### [Stated task]
Retype each of the following entries word for word, keeping every line the same.
* START *
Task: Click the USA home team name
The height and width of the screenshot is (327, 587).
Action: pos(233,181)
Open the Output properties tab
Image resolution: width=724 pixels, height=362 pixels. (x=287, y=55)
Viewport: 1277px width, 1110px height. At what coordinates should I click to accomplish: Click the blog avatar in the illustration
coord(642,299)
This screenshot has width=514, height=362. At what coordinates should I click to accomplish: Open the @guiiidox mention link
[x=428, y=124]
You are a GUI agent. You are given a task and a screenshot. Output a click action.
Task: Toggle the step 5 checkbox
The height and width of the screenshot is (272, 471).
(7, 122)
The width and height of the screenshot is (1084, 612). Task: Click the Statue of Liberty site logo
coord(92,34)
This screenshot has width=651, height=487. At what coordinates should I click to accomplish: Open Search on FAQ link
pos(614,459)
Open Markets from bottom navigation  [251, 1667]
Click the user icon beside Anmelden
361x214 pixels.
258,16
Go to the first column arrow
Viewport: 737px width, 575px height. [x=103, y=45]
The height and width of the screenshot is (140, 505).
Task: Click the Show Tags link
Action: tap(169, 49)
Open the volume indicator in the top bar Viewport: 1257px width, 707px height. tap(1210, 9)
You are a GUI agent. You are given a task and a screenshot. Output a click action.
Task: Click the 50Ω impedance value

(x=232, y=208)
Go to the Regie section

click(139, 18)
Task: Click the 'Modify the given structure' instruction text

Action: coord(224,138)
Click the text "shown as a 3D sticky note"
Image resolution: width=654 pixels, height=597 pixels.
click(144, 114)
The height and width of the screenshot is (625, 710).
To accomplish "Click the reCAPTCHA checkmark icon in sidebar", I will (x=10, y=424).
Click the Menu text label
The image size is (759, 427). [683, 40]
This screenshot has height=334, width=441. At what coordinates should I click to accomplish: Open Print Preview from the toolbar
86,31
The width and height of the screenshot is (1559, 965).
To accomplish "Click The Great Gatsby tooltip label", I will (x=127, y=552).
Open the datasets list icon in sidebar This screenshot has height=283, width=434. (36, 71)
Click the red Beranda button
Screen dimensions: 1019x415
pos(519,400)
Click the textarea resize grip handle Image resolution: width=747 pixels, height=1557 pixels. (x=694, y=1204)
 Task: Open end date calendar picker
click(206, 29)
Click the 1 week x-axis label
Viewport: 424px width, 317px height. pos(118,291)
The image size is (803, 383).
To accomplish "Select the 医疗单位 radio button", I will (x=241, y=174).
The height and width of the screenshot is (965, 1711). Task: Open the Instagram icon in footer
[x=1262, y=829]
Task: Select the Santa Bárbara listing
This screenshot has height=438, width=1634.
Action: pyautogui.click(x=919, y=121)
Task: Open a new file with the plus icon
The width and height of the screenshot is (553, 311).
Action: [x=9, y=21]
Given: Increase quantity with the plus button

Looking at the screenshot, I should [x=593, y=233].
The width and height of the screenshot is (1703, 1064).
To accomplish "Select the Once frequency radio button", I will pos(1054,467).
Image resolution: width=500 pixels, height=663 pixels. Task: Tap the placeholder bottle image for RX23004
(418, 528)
* END *
### [Correct response]
Task: Click the USA home team name
The height and width of the screenshot is (327, 587).
Action: pos(233,181)
Open the Output properties tab
Image resolution: width=724 pixels, height=362 pixels. (x=287, y=55)
Viewport: 1277px width, 1110px height. At what coordinates should I click to accomplish: Click the blog avatar in the illustration
coord(642,299)
This screenshot has width=514, height=362. At what coordinates should I click to accomplish: Open the @guiiidox mention link
[x=428, y=124]
You are a GUI agent. You are given a task and a screenshot. Output a click action.
Task: Toggle the step 5 checkbox
The height and width of the screenshot is (272, 471).
(7, 122)
The width and height of the screenshot is (1084, 612). Task: Click the Statue of Liberty site logo
coord(92,34)
This screenshot has width=651, height=487. At what coordinates should I click to accomplish: Open Search on FAQ link
pos(614,459)
Open Markets from bottom navigation  [251, 1667]
Click the user icon beside Anmelden
361x214 pixels.
258,16
Go to the first column arrow
Viewport: 737px width, 575px height. [x=103, y=45]
The height and width of the screenshot is (140, 505).
Task: Click the Show Tags link
Action: tap(169, 49)
Open the volume indicator in the top bar Viewport: 1257px width, 707px height. tap(1210, 9)
You are a GUI agent. You are given a task and a screenshot. Output a click action.
Task: Click the 50Ω impedance value

(x=232, y=208)
Go to the Regie section

click(139, 18)
Task: Click the 'Modify the given structure' instruction text

Action: coord(224,138)
Click the text "shown as a 3D sticky note"
Image resolution: width=654 pixels, height=597 pixels.
click(144, 114)
The height and width of the screenshot is (625, 710).
To accomplish "Click the reCAPTCHA checkmark icon in sidebar", I will (x=10, y=424).
Click the Menu text label
The image size is (759, 427). [683, 40]
This screenshot has height=334, width=441. At what coordinates should I click to accomplish: Open Print Preview from the toolbar
86,31
The width and height of the screenshot is (1559, 965).
To accomplish "Click The Great Gatsby tooltip label", I will (x=127, y=552).
Open the datasets list icon in sidebar This screenshot has height=283, width=434. (36, 71)
Click the red Beranda button
Screen dimensions: 1019x415
pos(519,400)
Click the textarea resize grip handle Image resolution: width=747 pixels, height=1557 pixels. (x=694, y=1204)
 Task: Open end date calendar picker
click(206, 29)
Click the 1 week x-axis label
Viewport: 424px width, 317px height. pos(118,291)
The image size is (803, 383).
To accomplish "Select the 医疗单位 radio button", I will (x=241, y=174).
The height and width of the screenshot is (965, 1711). Task: Open the Instagram icon in footer
[x=1262, y=829]
Task: Select the Santa Bárbara listing
This screenshot has height=438, width=1634.
Action: pyautogui.click(x=919, y=121)
Task: Open a new file with the plus icon
The width and height of the screenshot is (553, 311).
Action: [x=9, y=21]
Given: Increase quantity with the plus button

Looking at the screenshot, I should [x=593, y=233].
The width and height of the screenshot is (1703, 1064).
To accomplish "Select the Once frequency radio button", I will pos(1054,467).
Image resolution: width=500 pixels, height=663 pixels. Task: Tap the placeholder bottle image for RX23004
(418, 528)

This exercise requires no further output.